**Assigned task:** The records below hold a stretch from the line with "Click the Test Custom filter button" through the line with "You are a computer-use agent. The width"; return exactly those lines, ends included, and nothing more.

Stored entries

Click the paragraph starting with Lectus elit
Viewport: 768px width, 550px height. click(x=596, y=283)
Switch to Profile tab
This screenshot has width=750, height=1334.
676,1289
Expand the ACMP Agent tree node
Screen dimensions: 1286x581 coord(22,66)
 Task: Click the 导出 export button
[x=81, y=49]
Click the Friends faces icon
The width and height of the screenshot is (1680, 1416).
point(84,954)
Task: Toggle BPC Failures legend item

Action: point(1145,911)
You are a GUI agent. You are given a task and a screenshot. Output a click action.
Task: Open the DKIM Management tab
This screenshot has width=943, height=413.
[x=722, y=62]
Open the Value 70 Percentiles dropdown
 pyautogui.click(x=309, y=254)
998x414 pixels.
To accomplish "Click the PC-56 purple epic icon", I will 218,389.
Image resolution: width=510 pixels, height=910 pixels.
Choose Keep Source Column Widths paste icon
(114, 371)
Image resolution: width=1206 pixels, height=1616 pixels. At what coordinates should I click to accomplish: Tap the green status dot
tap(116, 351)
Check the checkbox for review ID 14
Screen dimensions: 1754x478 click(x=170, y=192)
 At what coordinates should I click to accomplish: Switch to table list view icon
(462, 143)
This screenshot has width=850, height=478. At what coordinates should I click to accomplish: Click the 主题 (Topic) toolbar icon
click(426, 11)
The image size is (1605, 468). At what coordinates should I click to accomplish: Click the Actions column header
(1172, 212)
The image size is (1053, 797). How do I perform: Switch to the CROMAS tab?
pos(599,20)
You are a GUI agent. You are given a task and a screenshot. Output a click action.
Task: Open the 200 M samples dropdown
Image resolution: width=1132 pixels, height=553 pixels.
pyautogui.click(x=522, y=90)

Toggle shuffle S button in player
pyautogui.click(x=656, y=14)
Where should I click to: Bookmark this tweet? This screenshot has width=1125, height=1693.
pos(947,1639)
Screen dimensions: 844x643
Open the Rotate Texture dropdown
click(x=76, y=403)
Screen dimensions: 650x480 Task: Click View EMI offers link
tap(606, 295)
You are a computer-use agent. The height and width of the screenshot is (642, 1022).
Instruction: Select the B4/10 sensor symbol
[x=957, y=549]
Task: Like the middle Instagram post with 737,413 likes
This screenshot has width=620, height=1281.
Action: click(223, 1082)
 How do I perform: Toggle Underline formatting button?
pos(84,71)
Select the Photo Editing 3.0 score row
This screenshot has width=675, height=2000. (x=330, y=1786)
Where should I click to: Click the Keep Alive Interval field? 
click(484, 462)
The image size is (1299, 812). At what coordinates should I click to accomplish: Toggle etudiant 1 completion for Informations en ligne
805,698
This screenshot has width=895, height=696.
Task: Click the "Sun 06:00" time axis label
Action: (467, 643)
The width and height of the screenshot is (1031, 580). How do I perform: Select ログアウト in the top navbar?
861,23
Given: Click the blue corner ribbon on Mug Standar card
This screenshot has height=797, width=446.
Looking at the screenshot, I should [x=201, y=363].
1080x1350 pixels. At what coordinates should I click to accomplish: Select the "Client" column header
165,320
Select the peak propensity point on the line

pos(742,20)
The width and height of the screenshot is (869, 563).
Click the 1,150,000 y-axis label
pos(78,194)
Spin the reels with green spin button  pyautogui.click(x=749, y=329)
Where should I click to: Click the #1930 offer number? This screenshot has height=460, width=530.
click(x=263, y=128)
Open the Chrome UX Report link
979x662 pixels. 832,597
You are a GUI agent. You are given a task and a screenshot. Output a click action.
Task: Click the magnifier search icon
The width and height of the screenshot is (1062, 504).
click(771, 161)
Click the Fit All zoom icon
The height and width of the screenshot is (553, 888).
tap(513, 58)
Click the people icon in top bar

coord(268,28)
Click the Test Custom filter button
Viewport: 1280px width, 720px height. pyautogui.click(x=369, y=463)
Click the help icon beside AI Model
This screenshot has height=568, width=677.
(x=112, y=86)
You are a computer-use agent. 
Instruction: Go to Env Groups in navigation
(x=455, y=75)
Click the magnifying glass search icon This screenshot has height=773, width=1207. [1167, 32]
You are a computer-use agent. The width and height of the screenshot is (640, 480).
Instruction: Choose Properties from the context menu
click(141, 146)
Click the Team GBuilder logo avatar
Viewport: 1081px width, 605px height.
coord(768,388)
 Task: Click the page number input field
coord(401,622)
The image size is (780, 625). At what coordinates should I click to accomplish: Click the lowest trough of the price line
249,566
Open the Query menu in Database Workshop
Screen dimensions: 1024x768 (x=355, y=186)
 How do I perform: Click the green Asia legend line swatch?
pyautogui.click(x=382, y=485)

**Solution for this exercise:**
Click the Test Custom filter button
Viewport: 1280px width, 720px height. pyautogui.click(x=369, y=463)
Click the help icon beside AI Model
This screenshot has height=568, width=677.
(x=112, y=86)
You are a computer-use agent. 
Instruction: Go to Env Groups in navigation
(x=455, y=75)
Click the magnifying glass search icon This screenshot has height=773, width=1207. [1167, 32]
You are a computer-use agent. The width and height of the screenshot is (640, 480).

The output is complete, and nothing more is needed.